## start Passage given
Some Tips and Advice for Campers

Some Helpful tips for Camping this Summer

             

               With the amazing run of weather that we are presently having many people will use this time to get out and camp with their friends and families. As people across the country flee cities for the relaxation of a camp site here are a few tips on how to stay safe wile communing with nature. No matter where in Canada you’re pitching a tent, they say a little planning goes a long way.

 

Unpredictable Weather

              When considering whether to go camping it is always advised to check the long term forecast for the area you are planning to attend. Inclement weather can crop up quickly and unexpectedly. Always become oriented with the campsite when you arrive much the same way you would in a hotel room. It is important to scope out the safety plan during the calm of a sunny day where there is no threatening weather, therefore if it hits at 2 am you are prepared.

              In thunder and lightning storms the safest spot to be is in a car with an all metal roof. If that’s not an option then going further into the woods is another advisable course of action. Your tent which has metal poles is not advisable as this increases the danger. Just make sure to steer clear of the tallest tree. If you are in a flat area it is a good idea to sit crossed legged in a low – lying area, but not a ditch, as the ditch will collect more water allowing lightning strikes in the surrounding area to travel farther.

Don’t Camp Alone

              Parks Ontario suggests making sure someone is aware of where you are at all times. That way, if you get lost, they’ll have a better chance of tracking you down. It is often a good idea to bring a cell phone as well, especially since phones aren’t just phones anymore and can often double as a GPS. Another smart accessory is a whistle as well as having the campsite’s name and number on hand. Also always have an exit or emergency plan just in case something goes awry. Try to plan routes that are near more accessible roads, and if you own one a handheld GPS is another good idea in case there is no cell reception.

Ticks

              According to public health agencies, there are known tick populations in parts of Ontario. The best way to avoid playing host to a tick is to wear light clothing that covers the skin, footwear and socks that cover the feet, use repellent with DEET, and pay close attention to the groin, armpit, and scalp areas at the end of the day to ensure no ticks are present.

Sun Protection

              Camping and hiking trips call for extended periods of time in the sun. It is always important to bring broad spectrum sunscreen and reapply it often. Remember just because you can’t see the sun doesn’t mean its UV rays are not still affecting you. It is possible to get sunburnt on an overcast day.
## end Passage given
## start Supplied records
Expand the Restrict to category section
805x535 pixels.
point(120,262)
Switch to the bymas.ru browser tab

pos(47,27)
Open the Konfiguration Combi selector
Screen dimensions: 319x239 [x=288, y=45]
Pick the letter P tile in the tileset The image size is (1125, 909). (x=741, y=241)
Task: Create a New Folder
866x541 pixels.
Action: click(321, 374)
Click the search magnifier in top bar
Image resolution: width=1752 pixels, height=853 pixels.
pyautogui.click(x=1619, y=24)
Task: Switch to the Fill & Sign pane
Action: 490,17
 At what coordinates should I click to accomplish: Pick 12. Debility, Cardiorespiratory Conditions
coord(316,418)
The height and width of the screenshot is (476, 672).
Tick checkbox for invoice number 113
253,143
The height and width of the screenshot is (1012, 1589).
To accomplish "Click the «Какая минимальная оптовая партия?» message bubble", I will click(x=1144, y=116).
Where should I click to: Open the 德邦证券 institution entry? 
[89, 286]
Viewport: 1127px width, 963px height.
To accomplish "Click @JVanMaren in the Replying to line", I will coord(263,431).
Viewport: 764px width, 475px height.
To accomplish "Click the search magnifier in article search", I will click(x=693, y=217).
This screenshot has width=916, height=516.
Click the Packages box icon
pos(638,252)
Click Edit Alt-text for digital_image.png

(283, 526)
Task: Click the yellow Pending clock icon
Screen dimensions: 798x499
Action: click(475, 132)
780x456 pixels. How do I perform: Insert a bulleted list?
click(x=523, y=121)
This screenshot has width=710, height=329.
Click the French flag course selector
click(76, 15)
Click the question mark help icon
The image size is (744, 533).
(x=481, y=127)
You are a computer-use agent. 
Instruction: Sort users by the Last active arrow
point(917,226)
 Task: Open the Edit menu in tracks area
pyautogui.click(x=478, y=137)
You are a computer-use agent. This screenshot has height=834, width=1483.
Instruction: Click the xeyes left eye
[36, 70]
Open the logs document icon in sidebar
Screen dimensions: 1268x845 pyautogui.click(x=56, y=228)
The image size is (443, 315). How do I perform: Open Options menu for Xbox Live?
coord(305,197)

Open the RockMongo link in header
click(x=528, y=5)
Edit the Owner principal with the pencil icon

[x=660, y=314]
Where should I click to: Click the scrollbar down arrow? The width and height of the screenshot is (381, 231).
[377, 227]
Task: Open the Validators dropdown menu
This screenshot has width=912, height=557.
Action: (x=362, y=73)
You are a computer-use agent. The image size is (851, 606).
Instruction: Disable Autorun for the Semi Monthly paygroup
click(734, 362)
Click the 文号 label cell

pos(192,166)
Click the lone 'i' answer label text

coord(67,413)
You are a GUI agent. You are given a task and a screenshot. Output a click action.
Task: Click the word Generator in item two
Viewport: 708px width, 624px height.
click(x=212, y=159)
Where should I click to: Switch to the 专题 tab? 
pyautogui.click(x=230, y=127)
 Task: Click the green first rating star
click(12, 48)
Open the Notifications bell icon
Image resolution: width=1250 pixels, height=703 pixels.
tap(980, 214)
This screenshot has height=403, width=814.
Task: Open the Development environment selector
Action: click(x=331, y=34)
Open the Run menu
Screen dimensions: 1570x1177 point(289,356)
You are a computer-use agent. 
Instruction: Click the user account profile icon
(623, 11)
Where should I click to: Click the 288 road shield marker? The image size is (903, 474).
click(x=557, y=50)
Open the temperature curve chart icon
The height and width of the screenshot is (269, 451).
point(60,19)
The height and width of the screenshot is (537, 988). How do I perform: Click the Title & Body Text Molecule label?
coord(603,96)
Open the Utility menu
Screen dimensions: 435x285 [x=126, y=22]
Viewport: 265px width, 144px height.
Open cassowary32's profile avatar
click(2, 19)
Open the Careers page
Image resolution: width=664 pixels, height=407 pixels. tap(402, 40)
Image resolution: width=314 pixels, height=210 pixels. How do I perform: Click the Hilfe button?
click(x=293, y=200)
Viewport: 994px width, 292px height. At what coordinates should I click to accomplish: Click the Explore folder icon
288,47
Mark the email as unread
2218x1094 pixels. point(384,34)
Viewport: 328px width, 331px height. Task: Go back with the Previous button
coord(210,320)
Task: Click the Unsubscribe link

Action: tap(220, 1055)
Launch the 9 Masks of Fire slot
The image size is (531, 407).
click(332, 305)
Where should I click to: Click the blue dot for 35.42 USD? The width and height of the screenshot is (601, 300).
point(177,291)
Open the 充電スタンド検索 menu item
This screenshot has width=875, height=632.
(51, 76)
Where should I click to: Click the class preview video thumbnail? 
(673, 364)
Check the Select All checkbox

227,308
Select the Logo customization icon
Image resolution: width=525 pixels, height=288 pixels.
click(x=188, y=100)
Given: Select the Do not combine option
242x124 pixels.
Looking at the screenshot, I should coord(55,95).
## end Supplied records
◆ What this exercise asks
**A)** List every section heading in the camping tips article that comes after its opening paragraph.
**B)** Resume the camping tips article from its last sentence and write the next passage in the same style.

◆ Task responses
**A)**
Unpredictable Weather
Don't Camp Alone
Ticks
Sun Protection

**B)**
Picking your Campground

              When picking your campground there are many factors to pay attention to. First of all determine how far you want to drive and the direction you wish to go in. Secondly determine what activities you want to do and campground amenities you wish to have. Visit one of the multitude of websites that list campgrounds and their amenities. Look through this information and determine which campground suits your needs. From here make a reservation by phone or through the campgrounds website.

Here are a few common campgrounds definitions:

Overnight Campsite – this is a campsite that is used for a short stay

Seasonal Campsite – this is a campsite that you rent for the entire season

Cottage Rental – Generally have a kitchen with pots, pans, dishes, and a washroom in the unit

Cabin Rentals – Generally have a basic kitchen with water and beds, may also come with an outdoor barbecue

Trailer Rentals – many campgrounds have RV trailers for rent in their campgrounds

Comfort Station – these are washrooms located throughout campgrounds, usually containing a washroom and shower facilities.

Campfires and Firewood

              When arriving at the campground the first question should be if there are any fire bans or restrictions currently in place. Do not bring firewood with you to the park, buy firewood from the campground as moving firewood can spread invasive species. Bringing your own firewood when you travel to or from your favourite campsite could threaten and destroy thousands, even millions of tress. Firewood for sale at campsites might be more expensive however the campground will ensure that the wood is safe and conveniently available.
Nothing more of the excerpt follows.